The existential tasks imposed by illness are tied to, obviously, the very essence of existence: seeking wholeness, control, love, belonging, freedom, agency, and many other ideals. Illness isn’t just a thing that happens to you. Havi Carel knew this personally and observed, “illness turns from being an external intrusion to being a form of existence.” She argues elsewhere, “Illness forces us to relearn not just to look at the world but also to cope with it, to negotiate the environment and to continue to live to the best of our ability within new constraints. The consequences of such coping with practical limitations can be personal and philosophical illumination.” Ira Byock argues this should rouse us to have important conversations before they’re too late - conversations about love, forgiveness, and gratitude. Sure, I’m not in the business of twisting anyone’s arm to engage these things, but sometimes the culture has gotten there first, teaching them to avoid and deny.
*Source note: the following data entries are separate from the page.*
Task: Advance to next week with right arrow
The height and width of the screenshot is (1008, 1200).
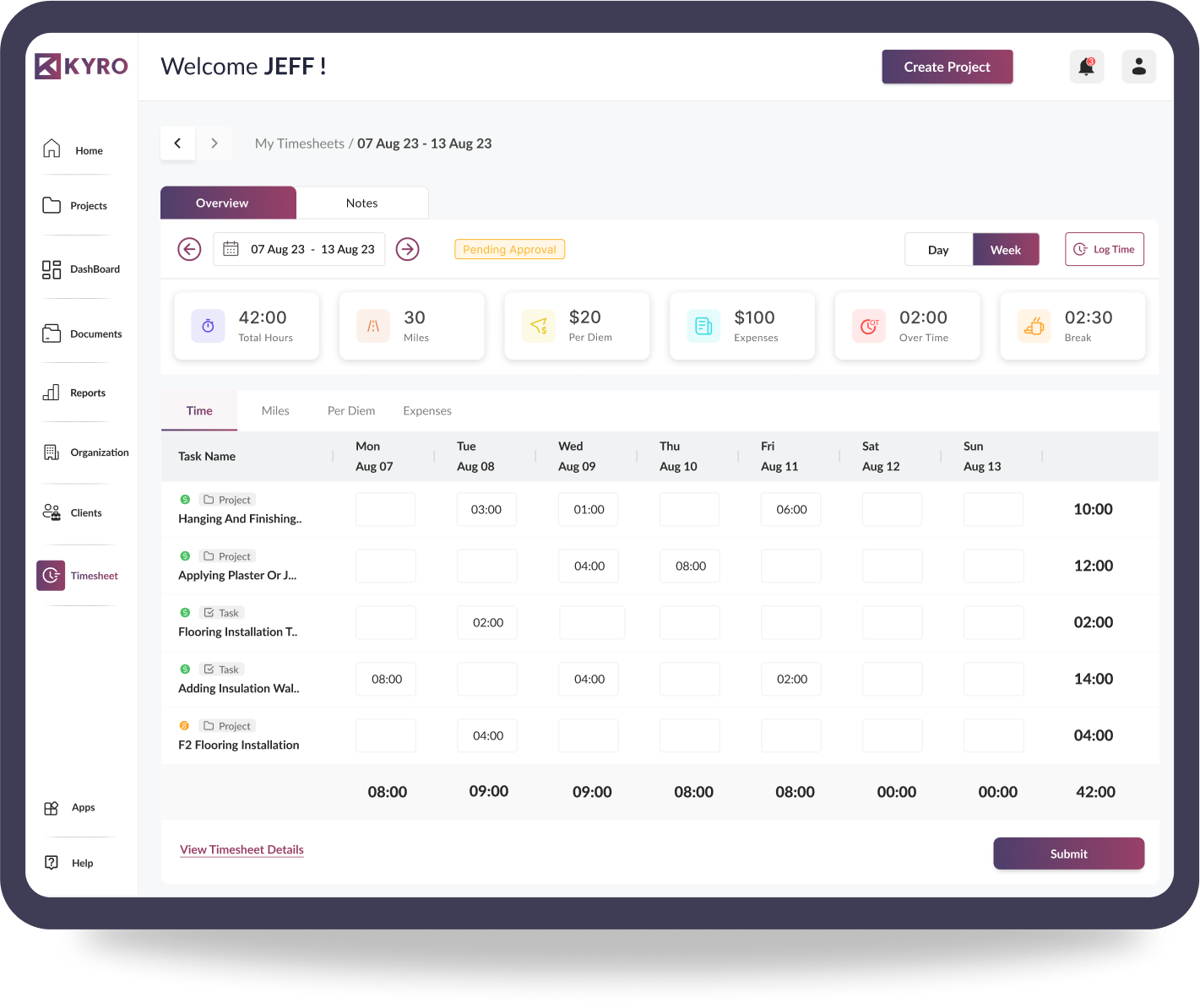Action: 408,249
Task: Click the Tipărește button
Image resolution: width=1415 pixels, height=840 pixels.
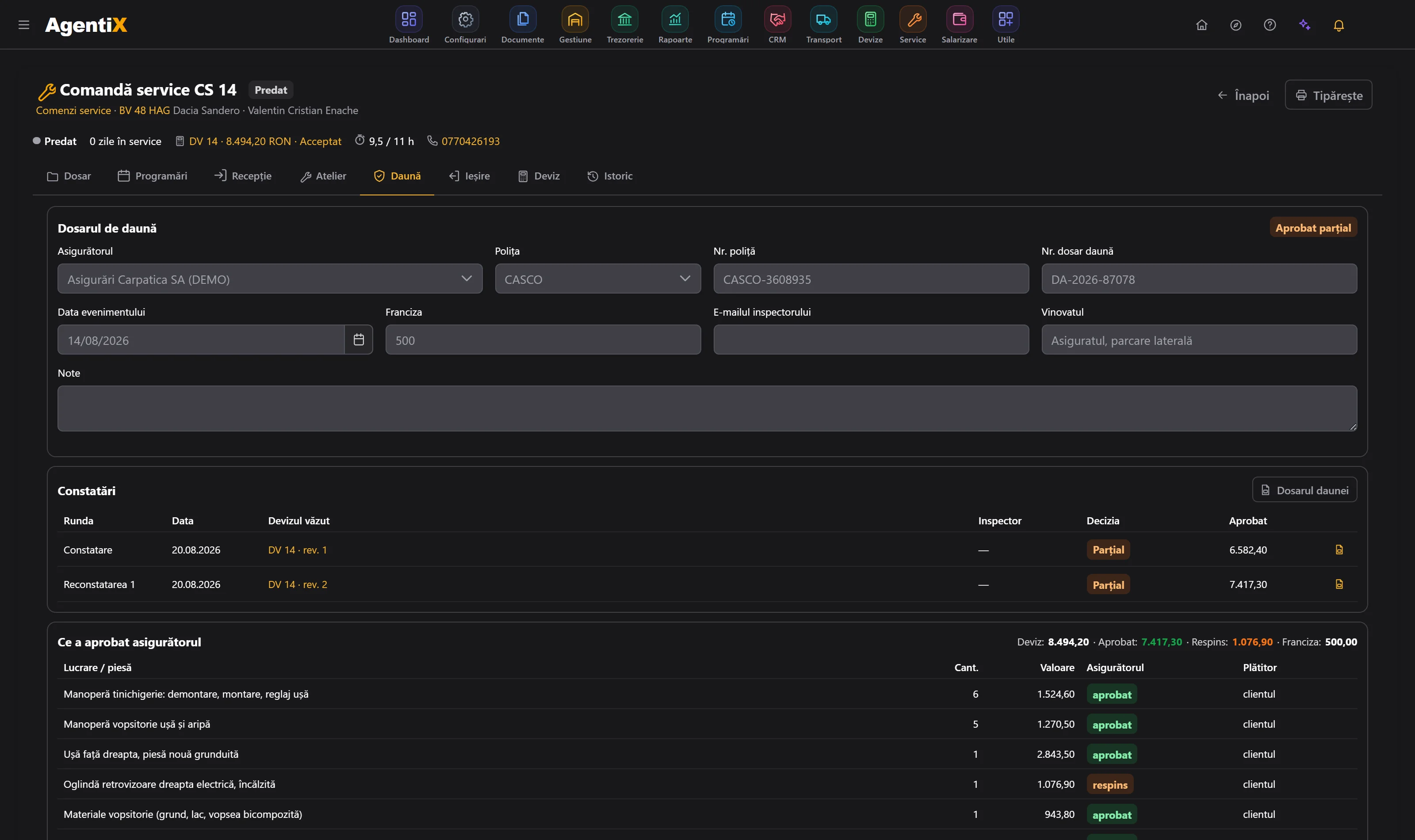Action: pos(1328,95)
The very limits of the human frame are brought into stark relief when survival is on the line. Will we see them?
In observing that humans are dependent, vulnerable, and limited, I’m not discounting the importance of their decision-making. Rather, I’m placing that decision-making in a context that accords with human living. Once we do that, I think we’re in a better position to help people survive better, for whatever time they have.
At least, it guards against explicit judgements of lives not worth living. The culture imposes its own implicit judgments.